Si va dalle tesi più bislacche (tipo le scie chimiche) all’individuazione di colpevoli da ascrivere a categorie più tradizionali fra i capri espiatori: da chi dall’esterno approda nelle nostre società con ovvi problemi di integrazione (la cosiddetta invasione dei migranti fino alla folle tesi della sostituzione etnica), al ritorno del mito del capitalismo rapace che uccide pur di guadagnare, alla costruzione dell’orco burocratico di Bruxelles, e davvero chi più ne ha più ne metta.

Ciò che colpisce non è l’esistenza di questi fenomeni, che sono purtroppo ricorrenti nella storia, e neppure la loro rapida diffusione, perché sono le famose “notizie un po’ originali”, per riprendere una frase di Fabrizio De André in tutt’altro contesto, che “volano veloci di bocca in bocca”: solo che oggi volano veloci di schermo in schermo, sia quello di un computer o di una TV che sono tutti interconnessi in tempo reale. Ad indurre ad una riflessione è la mancanza di contromisure da parte della politica. Da una parte la componente più demagogica, sempre esistita, sguazza in questo mare e si presta volentieri ad usare quelle paure come uno strumento per costruire il proprio consenso cercando di spazzare via le classi dirigenti tradizionali a cui è facile imputare l’origine di ogni “peste”, vera o presunta, che interessa la nostra società.
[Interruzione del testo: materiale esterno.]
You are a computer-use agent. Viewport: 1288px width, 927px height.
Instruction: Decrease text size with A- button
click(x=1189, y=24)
Dalla parte opposta troppo spesso chi si contrappone a questa caccia agli untori lo fa semplicemente cercando di proporre spiegazioni altrettanto fantasiose. Per continuare nel parallelo coi tempi delle grandi epidemie di peste, spesso chi contrastava le panzane sugli untori, lo faceva attribuendo la colpa di quanto succedeva ai “peccati” sociali: la peste come punizione di Dio agli uomini che avevano deviato dalla retta via. Si tornasse su questa e la pestilenza sarebbe stata debellata.
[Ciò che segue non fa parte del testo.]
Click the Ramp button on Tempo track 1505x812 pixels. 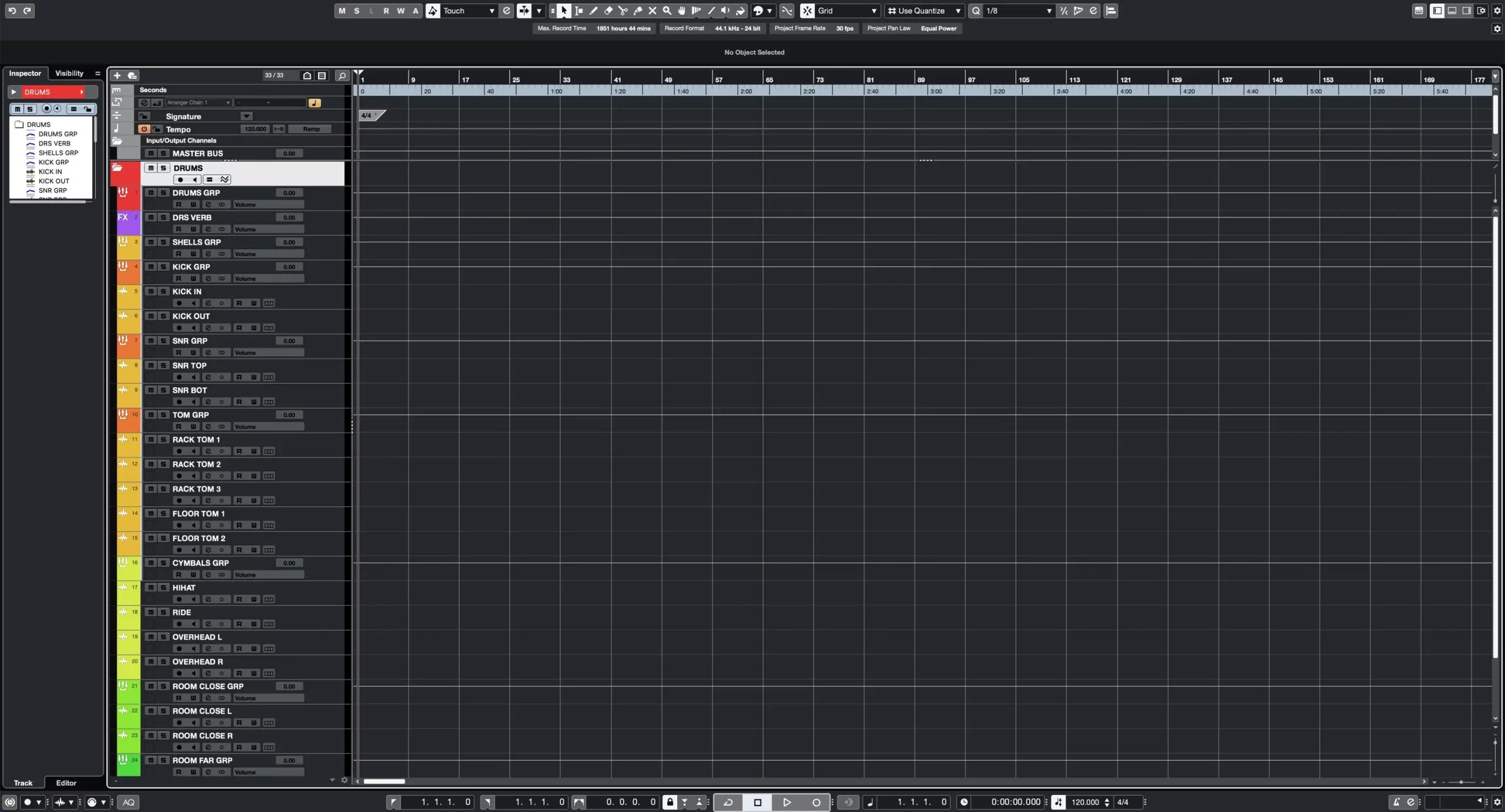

Potrà sembrare che oggi non sia così, ma non è vero. Qualcosa di simile lo fa per esempio chi pensa di risolvere i problemi inevitabili che pongono grandi migrazioni, che sempre portano a contatto mondi diversi e diseguali, con la buona volontà dell’accoglienza. Oppure chi pensa che l’inquinamento si possa risolvere facendo viaggiare tutti in bicicletta così non si produce CO2, o propone la cosiddetta decrescita felice (la quale ha anche versioni più raffinate di quelle proposte dai movimenti più naif).
Un contesto del genere pone gravi problemi alla politica vera, quella che deve farsi carico di risolvere i problemi di una transizione storica complicata. Tanto proporre campagne assurde per eliminare quelli che vengono additati come gli untori di turno, quanto l’invito ad esser meno “peccatori” per ritornare ad un mondo senza problemi, sono prese in giro dell’opinione pubblica.

Certo offrono ai singoli l’illusione di poter contribuire a risolvere i problemi mettendosi singolarmente o nella schiera dei cacciatori degli untori o dei penitenti che implorano il perdono divino. Ma non è così che si fa buona politica, perché bisogna partire dalla consapevolezza che i problemi hanno cause che possono essere individuate razionalmente e che possono essere rimosse con interventi altrettanto razionali. Certo questo porta a confrontarsi con la complessità dei fenomeni, che molto raramente sono semplicemente o buoni o cattivi, ma sono un impasto di elementi. Tanto per limitarsi al caso che giustamente continua ad essere al centro delle cronache, quello dell’Ilva, abbattimento di un inquinamento che ha conseguenze disastrose e salvaguardia della fonte di reddito di 20mila persone sono problemi che vanno risolti in contemporanea. Ma ciò richiede tempo, studio e fatica, innovazione e non regresso, capacità di creare una solidarietà diffusa che deve fare sentire tutti sulla stessa barca evitando che i movimenti scomposti di chi è bordo la faccia capovolgere (si sa come finisce in questi casi: i deboli annegano e solo qualche fortunato si salva).
E’ insomma necessario che l’opinione pubblica smonti questo spettacolo che crede di affascinare svelando il mistero degli untori che diffondono la peste. Si faccia capire alla politica che la gente del XXI secolo ha già superato quella fase, o almeno lo ha fatto la sua maggioranza che non vuole tornare indietro rispetto alle conquiste di un lavoro politico fondato sulla razionalità.